- To do
Could you output each record below exactly as it stands and leave the pictures out?

Records from a dataset
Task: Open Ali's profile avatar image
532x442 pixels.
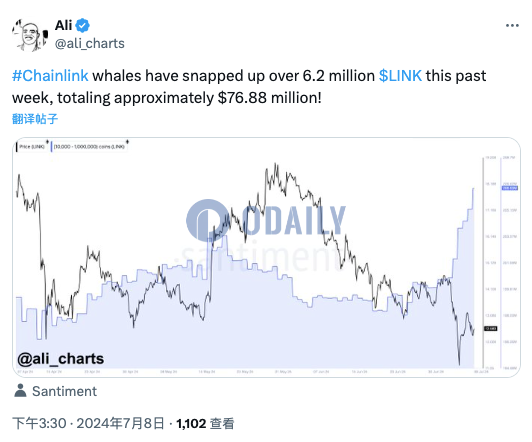Action: point(29,35)
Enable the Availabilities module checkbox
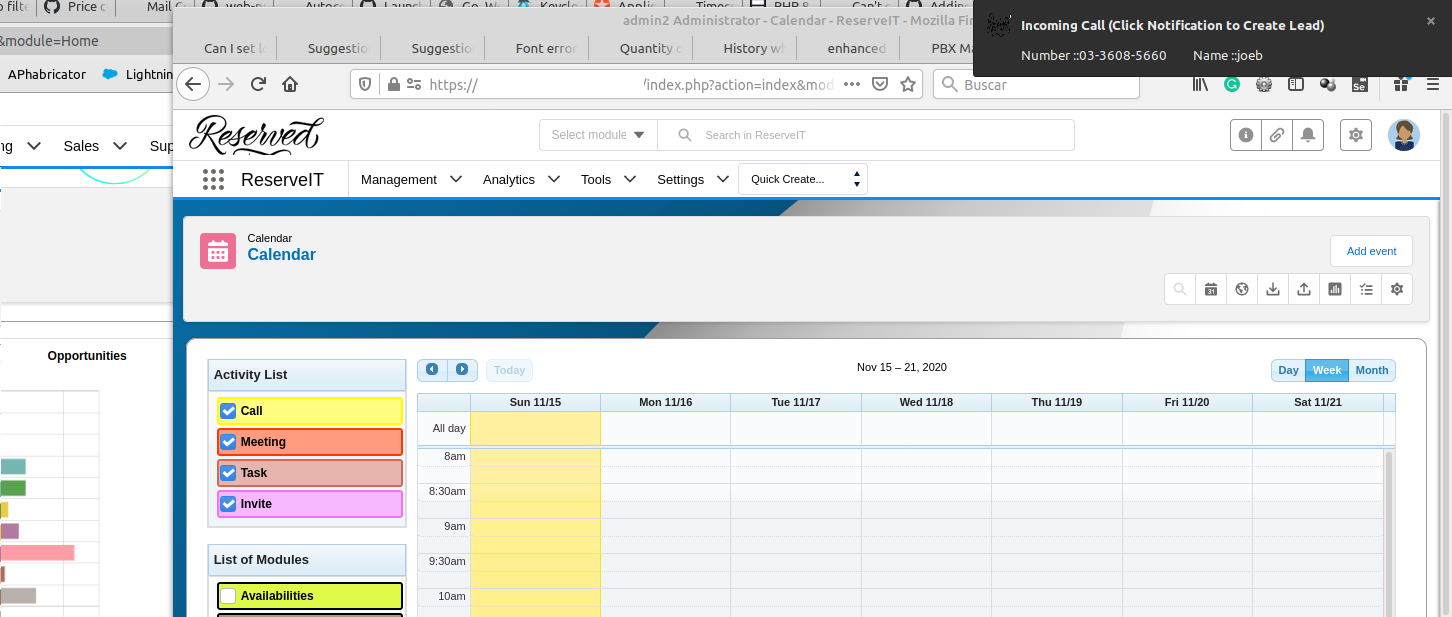Screen dimensions: 1452x617 tap(228, 596)
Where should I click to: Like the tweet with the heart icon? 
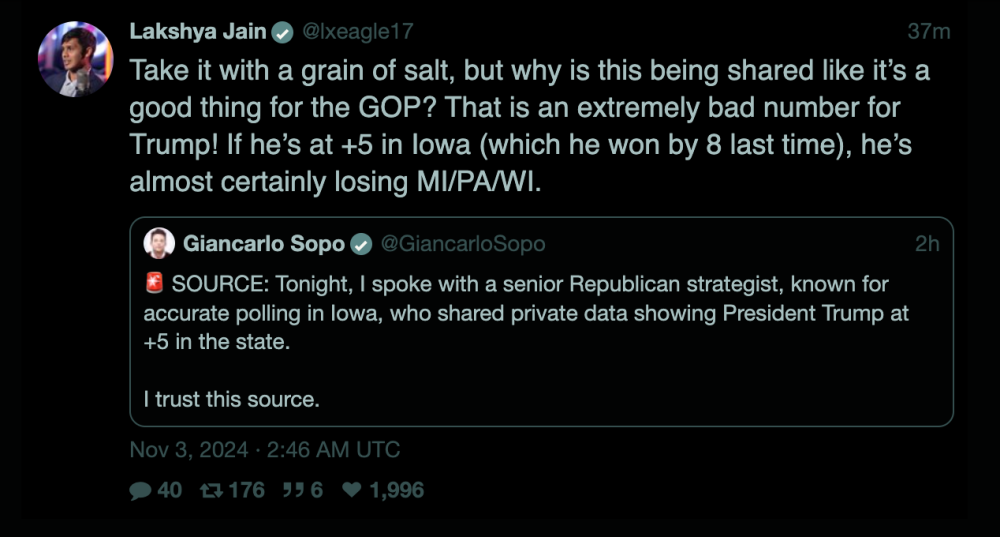352,490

- Reply to the task
Task: Open Ali's profile avatar image
532x442 pixels.
Action: point(29,35)
Enable the Availabilities module checkbox
Screen dimensions: 1452x617 tap(228, 596)
Where should I click to: Like the tweet with the heart icon? 
352,490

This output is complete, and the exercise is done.